SHANGHAI, Mar 23 (SMM) - The US Federal Reserve announced on March 22 that it will raise the interest rate by 25 basis points to 1.5%-1.75%. This is the first hike in 2018, and also the first one after new Fed chair Jerome Powell took office in February 2018. The Fed expects two more hikes in the rest of 2018, steeper hikes in 2019-2020, and may accelerate its balance sheet reduction in April.

The US Fed’s March hike marked the sixth interest rate increase by the US central bank since 2015, meaning an “expensive money and cheap assets” to the global market.

Market rates in China are sensitive to the US Fed’s rate hike. The 10-year government bond yield stands at 3.85% in China, and 2.9% in the US. If the US Fed’s rate hike weakens this advantage, the Chinese central bank is likely to raise the rates for reverse repurchases and the medium-term lending facility (MLF). This occurred in June and December 2017. 

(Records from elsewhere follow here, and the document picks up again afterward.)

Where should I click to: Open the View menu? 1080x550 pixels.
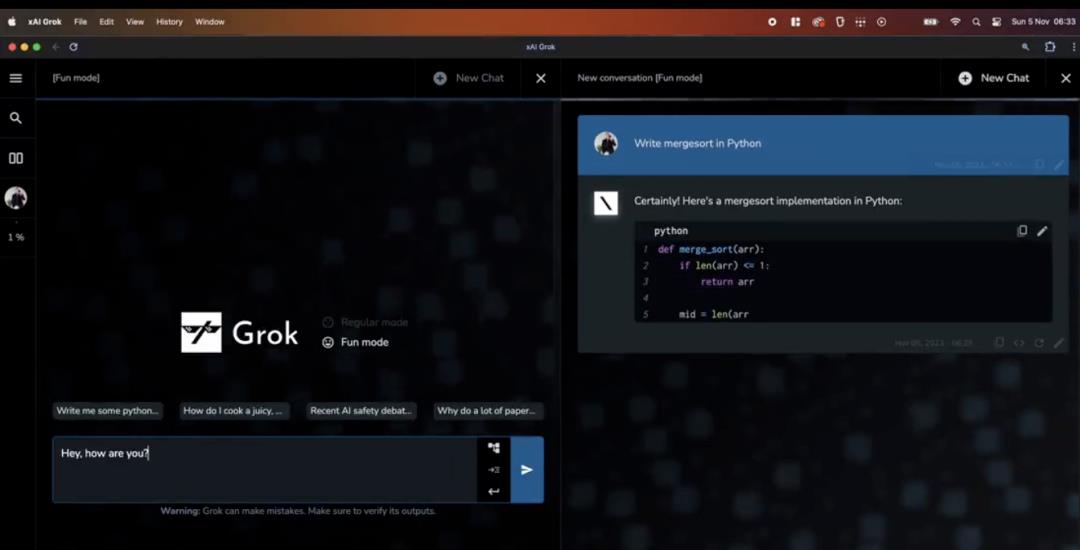pos(135,22)
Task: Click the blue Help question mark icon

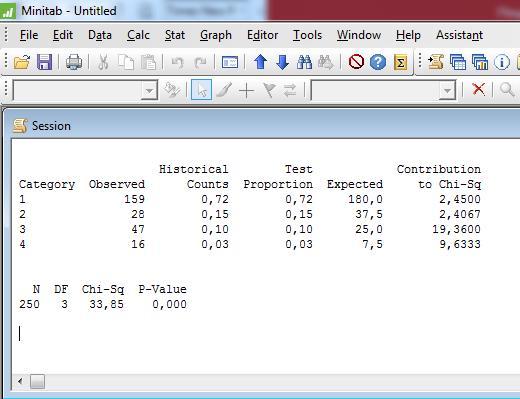Action: (x=378, y=62)
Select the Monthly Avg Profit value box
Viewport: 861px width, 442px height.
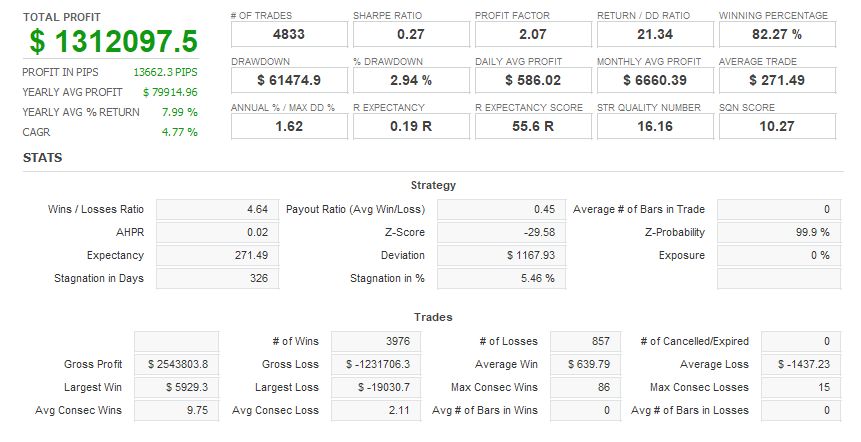click(x=653, y=80)
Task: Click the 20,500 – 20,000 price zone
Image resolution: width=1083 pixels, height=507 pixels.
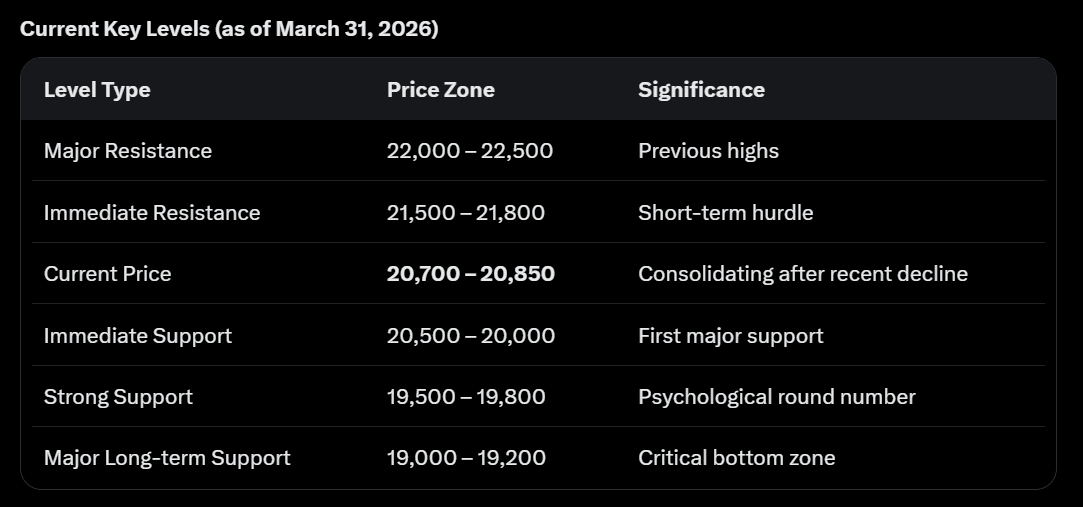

After the March hike, China’s central bank also raised the seven-day reverse repurchasing rate by 5 basis points to 2.55%. This means that domestic steel enterprises will face more difficulties in obtaining loans, which does not augur well for the steel market.

In addition, mortgage rates are poised to continue to rise given market rates and the rate of the US Fed’s interest rate hikes. The national average mortgage rate for first homes stand at 5.43%, 1.11 times higher than the basic interest rate. If the average rate of financial products by banks rises above 5%, banks will incur losses from issuing a mortgage rate of 4.9% or less. Rates for second homes will face more rising room.

Higher mortgage rates will significantly affect house sales, and this will also influence steel demand.

Less than 24 hours after the hike was announced, US President Donald Trump signed a presidential memorandum “targeting China’s economic aggression”, which could escalate into a full-scale trade war between the world’s two largest economies.

The US plans to impose a 25% import duty on $60 billion-worth cargoes from China, which will affect 1,300 products, including modern railways, new energy vehicles and high-tech products. “This is the first of many” trade actions, the President said.

The US will also restrict technology transfers and acquisitions by Beijing. Import tariffs of 25% and 10% on steel and aluminium products respectively, proposed in early March, are just the beginning of such efforts.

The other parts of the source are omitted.